From prospects to alumni, we can give everybody a better “customer” experience and as an institution, we can manage the path they follow in a more integrated way. And then of course there is the educational experience as such. Technology permits us to create new types of degrees and programs. Fully online, partly online and partly on campus, and fully on campus but enhanced by technology.
Running these programs requires new types of expertise and the creation of new types of jobs. For instance, we now have learning coaches who accompany students in our fully online programs (see article on MSIE Online Master's).
Does technology change teaching in on-campus programs as well?
Marc Vanhuele: Yes, faculty who produced online content for our MOOCs and online MSIE now also use this content in combination with their on-campus courses. This frees up class time for other more interactive activities. This formula is called ‘blended learning’. An extreme version of this is that almost all content delivered is online. This is called a ‘flipped classroom’. Activities that in the traditional model were considered as homework now find their place in the classroom, often in the form of group activities and discussions.
Why should students still come to campus if they will be able to learn everything online in the future?
Robin Ajdari: This is a question we often hear and most people who ask it focus too much on the content site of education. We think of education as an overall experience. Transmission of content is only a small part of it. And, what happens in the classroom is only a small part of it, however interactive it is.
We have done research on the student experience using a Design Thinking approach.
Socializing in and outside the classroom, with the classmates, the professors, and other students, breaking the boundaries of nationality, culture and age is an enormous learning experience by itself. We think that as an educational institution we also have to enhance that dimension of the learning experience wherever possible, also through technology.
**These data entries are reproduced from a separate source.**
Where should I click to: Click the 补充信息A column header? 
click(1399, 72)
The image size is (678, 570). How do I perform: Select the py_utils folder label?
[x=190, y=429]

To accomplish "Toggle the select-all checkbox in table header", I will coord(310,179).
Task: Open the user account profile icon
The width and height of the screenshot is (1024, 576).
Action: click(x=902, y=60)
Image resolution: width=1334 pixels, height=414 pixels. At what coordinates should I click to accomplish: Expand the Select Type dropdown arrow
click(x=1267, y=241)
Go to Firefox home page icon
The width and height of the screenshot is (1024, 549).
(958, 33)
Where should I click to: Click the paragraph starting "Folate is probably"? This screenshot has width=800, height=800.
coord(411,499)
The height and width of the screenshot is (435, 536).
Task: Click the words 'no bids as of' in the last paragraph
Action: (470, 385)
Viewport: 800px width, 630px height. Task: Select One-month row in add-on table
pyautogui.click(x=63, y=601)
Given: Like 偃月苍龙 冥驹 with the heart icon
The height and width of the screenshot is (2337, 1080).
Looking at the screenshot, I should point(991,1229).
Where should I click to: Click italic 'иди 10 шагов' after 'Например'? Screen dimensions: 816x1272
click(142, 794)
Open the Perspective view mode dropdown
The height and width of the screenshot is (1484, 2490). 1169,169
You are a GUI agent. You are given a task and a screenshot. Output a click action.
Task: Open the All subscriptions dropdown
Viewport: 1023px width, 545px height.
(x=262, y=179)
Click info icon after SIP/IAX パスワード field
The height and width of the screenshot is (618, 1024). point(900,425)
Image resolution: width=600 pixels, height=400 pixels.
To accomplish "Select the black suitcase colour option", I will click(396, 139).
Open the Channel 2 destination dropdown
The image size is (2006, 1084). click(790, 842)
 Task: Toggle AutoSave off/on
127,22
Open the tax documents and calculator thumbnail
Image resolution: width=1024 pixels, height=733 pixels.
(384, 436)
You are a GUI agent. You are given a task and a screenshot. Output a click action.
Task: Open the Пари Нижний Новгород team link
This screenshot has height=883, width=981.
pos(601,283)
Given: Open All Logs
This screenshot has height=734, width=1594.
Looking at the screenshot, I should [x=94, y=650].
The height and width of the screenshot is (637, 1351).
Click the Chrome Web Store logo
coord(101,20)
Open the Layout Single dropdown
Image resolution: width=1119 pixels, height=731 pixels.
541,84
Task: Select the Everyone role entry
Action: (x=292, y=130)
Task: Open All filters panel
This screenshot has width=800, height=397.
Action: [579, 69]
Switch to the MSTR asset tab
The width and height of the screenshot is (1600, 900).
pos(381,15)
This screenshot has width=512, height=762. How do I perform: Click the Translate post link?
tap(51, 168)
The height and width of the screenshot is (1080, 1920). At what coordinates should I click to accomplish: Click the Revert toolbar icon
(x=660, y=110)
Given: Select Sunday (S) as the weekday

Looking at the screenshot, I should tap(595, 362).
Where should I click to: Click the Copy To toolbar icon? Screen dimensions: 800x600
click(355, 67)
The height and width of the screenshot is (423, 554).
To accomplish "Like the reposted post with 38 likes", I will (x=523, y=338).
Socializing in and outside the classroom, breaking the boundaries of nationality, culture and age is an enormous learning experience by itself. We also have to enhance that dimension of the learning experience, also through technology.
We already have an App, "MyHEC", that enhances student life and have a vision for a broader digital platform that is multiservice and interactive. Technology can accelerate the integration of incoming students in our community (from administration tasks to campus visits and presentation of associations). And also daily life of the students already on campus.
The concept is called: “HEC village”, both in a metaphoric and literal sense: the campus is a global village, with enormous diversity by itself but that is tied with the surrounding cities (Paris and Versailles). With an alumni community as well. And of course the platform could also help with academic choices, providing advice and additional information.